Typical case study structure
- Client profile: industry, team size, goals.
- Challenges: pain points (poor layout, siloed communication, wasted space).
- Solution implemented: furniture, room layouts, tech stack, booking policies, workflow changes.
- Implementation timeline: planning, pilot, full rollout.
- Quantitative results: productivity metrics, space utilization rates, meeting time reduction, cost savings.
- Qualitative outcomes: employee satisfaction, collaboration anecdotes, leadership feedback.
- Lessons learned & recommendations: what worked, what to avoid, scalability notes.
Example summaries
- Small design agency (10 people): Rearranged desks into 3 collaborative zones, added flexible meeting pods and simple scheduling tools; reduced internal meeting time by 22% and increased cross-team project starts by 35%.
- Software startup (40 people): Introduced hot-desking with dedicated quiet rooms and integrated room displays; optimized office footprint, cutting lease cost per employee by 18% while maintaining productivity.
- University research lab: Implemented Trio Office modular benches and shared whiteboard walls; improved interdisciplinary collaboration and produced two joint grant proposals within six months.
Measurable KPIs to include
- Meeting frequency and average meeting length
- Time-to-decision on projects
- Space utilization percentage (peak vs average)
- Employee Net Promoter Score (eNPS) or satisfaction changes
- Cost per employee (lease, furniture, utilities)

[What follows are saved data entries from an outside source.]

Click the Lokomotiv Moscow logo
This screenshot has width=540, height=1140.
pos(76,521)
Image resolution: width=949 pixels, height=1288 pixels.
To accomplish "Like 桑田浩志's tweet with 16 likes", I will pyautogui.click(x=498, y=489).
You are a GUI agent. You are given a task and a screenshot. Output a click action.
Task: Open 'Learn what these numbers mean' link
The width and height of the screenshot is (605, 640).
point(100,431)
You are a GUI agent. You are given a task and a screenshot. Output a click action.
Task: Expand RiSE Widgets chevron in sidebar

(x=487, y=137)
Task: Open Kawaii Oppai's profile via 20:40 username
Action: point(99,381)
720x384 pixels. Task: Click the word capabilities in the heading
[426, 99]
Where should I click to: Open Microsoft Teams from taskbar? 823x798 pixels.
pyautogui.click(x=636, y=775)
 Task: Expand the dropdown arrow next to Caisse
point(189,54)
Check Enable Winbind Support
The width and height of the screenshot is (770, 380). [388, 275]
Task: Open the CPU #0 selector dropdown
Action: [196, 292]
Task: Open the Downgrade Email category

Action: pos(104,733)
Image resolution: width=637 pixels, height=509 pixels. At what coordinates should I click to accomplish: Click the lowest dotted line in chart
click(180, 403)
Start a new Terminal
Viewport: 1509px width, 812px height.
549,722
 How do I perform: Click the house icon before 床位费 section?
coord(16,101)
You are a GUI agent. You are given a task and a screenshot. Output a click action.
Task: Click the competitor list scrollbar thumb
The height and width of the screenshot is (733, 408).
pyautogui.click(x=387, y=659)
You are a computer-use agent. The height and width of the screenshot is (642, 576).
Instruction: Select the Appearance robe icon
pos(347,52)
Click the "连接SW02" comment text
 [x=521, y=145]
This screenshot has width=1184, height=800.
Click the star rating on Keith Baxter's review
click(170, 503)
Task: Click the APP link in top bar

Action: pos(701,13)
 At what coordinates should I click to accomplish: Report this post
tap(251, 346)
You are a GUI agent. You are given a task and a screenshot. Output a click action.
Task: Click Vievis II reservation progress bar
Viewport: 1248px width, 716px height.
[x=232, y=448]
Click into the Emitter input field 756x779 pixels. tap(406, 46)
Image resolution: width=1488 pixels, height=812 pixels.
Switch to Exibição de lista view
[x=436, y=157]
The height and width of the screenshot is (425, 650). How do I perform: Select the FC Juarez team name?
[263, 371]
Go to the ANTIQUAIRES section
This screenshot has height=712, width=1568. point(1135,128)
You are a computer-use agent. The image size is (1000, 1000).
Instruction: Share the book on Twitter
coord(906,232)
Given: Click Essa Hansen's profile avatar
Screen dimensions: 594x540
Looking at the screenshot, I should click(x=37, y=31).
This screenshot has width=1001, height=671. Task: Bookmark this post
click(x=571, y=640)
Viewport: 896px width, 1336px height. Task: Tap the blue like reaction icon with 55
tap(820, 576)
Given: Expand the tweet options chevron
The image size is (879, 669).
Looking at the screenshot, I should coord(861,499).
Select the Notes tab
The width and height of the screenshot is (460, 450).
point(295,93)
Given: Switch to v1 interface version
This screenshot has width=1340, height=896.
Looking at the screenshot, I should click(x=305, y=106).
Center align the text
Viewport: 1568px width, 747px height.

How to run your own case study
- Pick baseline metrics before changes.
- Run a 4–12 week pilot with clear interventions.
- Collect quantitative and qualitative data.
- Compare baseline vs pilot and full rollout.
- Produce visual before/after layouts and quotes from staff.
Quick recommendations
- Start with a pilot in one team.
- Track both hard metrics and user feedback.
- Combine small physical changes with simple scheduling policies.
- Share wins internally to build momentum.